EXCLUSIVO: O último filme brasileiro da Netflix é O Filho de Mil Homens, uma adaptação do romance de Valter Hugo Mãe (‘O Filho de Mil Homens’). Conta a história de Crisóstomo, um pescador que viveu fora da sociedade e sonha em ter um filho. A sua vida muda quando conhece Camilo, interpretado por Miguel Martines, um menino órfão que acolhe. O astro brasileiro Rodrigo Santoro (300, Amor de Verdade) conversou com o Deadline para falar sobre como interpretar Crisóstomo, e o roteirista e diretor Daniel Rezende nos contou sobre a redação do roteiro e a direção.
DATA LIMITE: Daniel, este não é um romance fácil de adaptar, qual foi sua abordagem?
Mais do prazo
DANIEL REZENDE: Ouvi de muita gente que é um livro impossível de adaptar pela forma como Valter Hugo Mãe lidou com as palavras em português; é tão poético, é tão sensorial, é tão mágico. Não pensei em como seria difícil me adaptar. Fiquei completamente encantado com o livro e comovido com sua humanidade. Ele descreveu muitos sentimentos aos quais me senti completamente conectado.
Ó FILHO DE MIL HOMENS. Rodrigo Santoro como Crisóstomo, Daniel Rezende como Diretor em O Filho de Mil Homens. Cr. Marcos Serra Lima/Netflix © 2025
DATA LIMITE: Rodrigo, o que você viu dentro do personagem Crisóstomo?
RODRIGO SANTORO: Ele está profundamente conectado à natureza e profundamente desconectado das pessoas, da sociedade. Isso cria uma pessoa que é muito sábia, de certa forma, porque está ligada à Mãe Natureza, mas também muito ingénua e livre de todos os tipos de vícios e códigos que temos na nossa sociedade. É um homem muito interessante, completamente aberto e sem julgamentos, e alguém que realmente escuta.
DATA LIMITE: O que você pediu ao Rodrigo como diretor do filme?
DANIEL REZENDE: É diferente de cada papel que ele desempenhou. No livro, Crisóstomo fala muito. No filme, nós o deixamos bastante silencioso. Ele não fala muito.

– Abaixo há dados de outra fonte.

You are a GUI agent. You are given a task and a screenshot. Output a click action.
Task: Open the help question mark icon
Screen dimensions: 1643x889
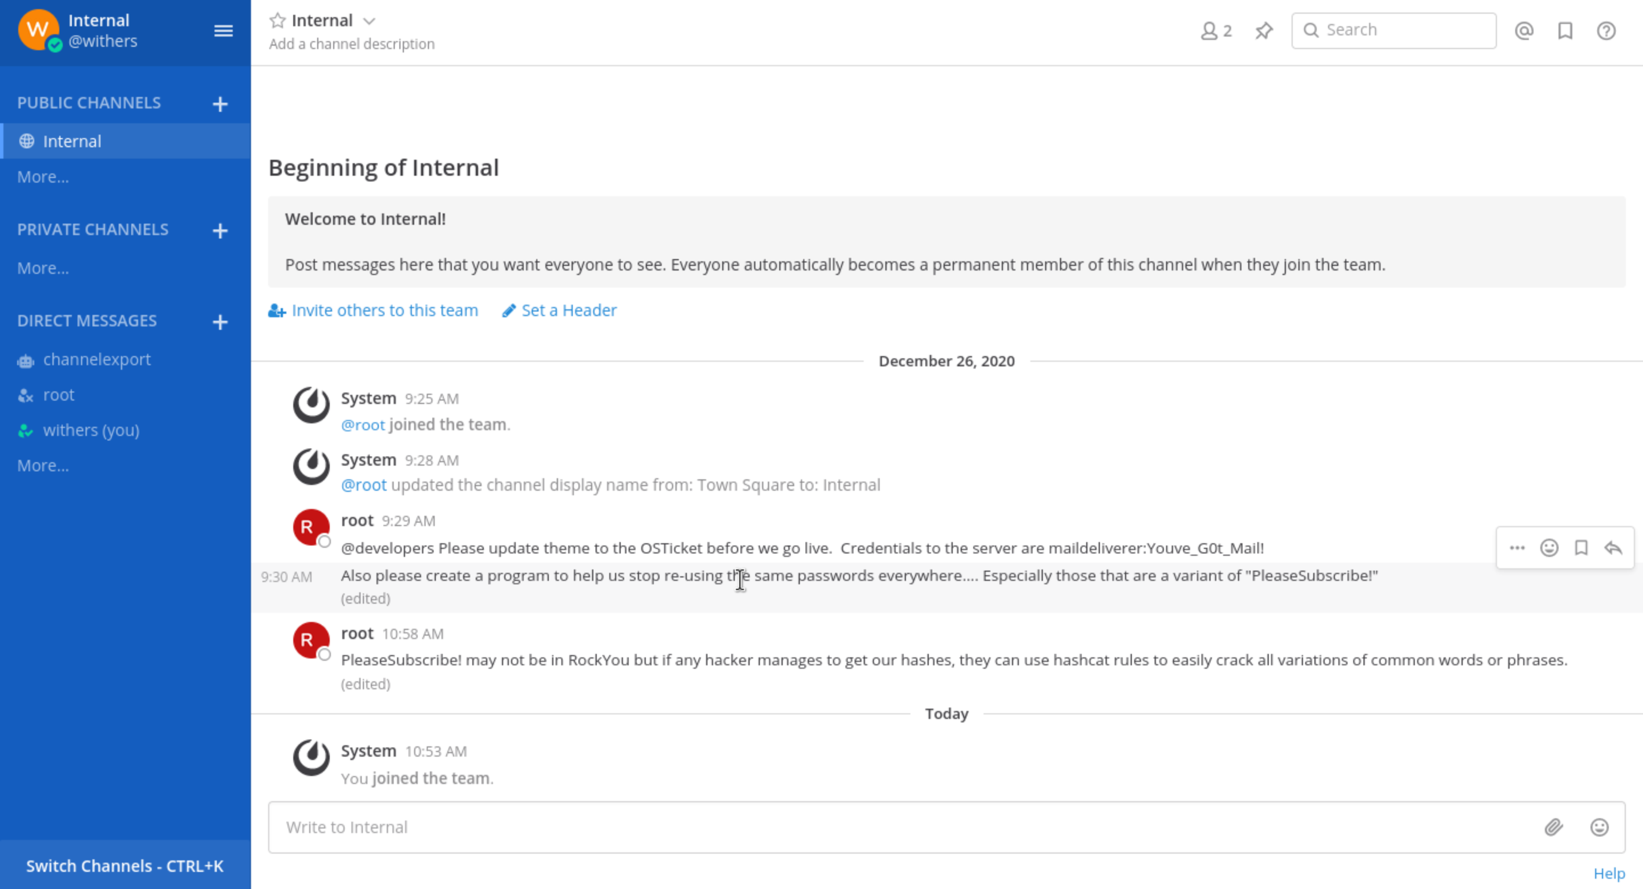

Algo que foi muito importante para mim nesse filme foi criar essa referência de masculinidade que não vejo na arte. É uma masculinidade que se baseia na escuta, na empatia e na conexão. Crisóstomo cresceu afastado da sociedade, então não conhece os códigos, não tem as crenças da sociedade. Ele é muito conectado com a natureza, mas não sabe se conectar com as pessoas. Ele não tem medo de mostrar seus sentimentos e não julga.
DATA LIMITE: Rodrigo, De certa forma é um filme sobre família e adoção, mas você sentiu que existem outros temas?
RODRIGO SANTORO: Crisóstomo quer ser pai e procura um filho, mas o filme vai além de adotar uma pessoa. O filme tenta explorar a ideia de adotar “o outro”; a outra pessoa, adotando o mundo, adotando a si mesmo e olhando verdadeiramente para dentro de um mundo em que estamos desesperados para encontrar conexões, mas cada vez mais permanecemos apenas em nossas telas. Não olhamos nos olhos de outra pessoa. Não paramos para conversar.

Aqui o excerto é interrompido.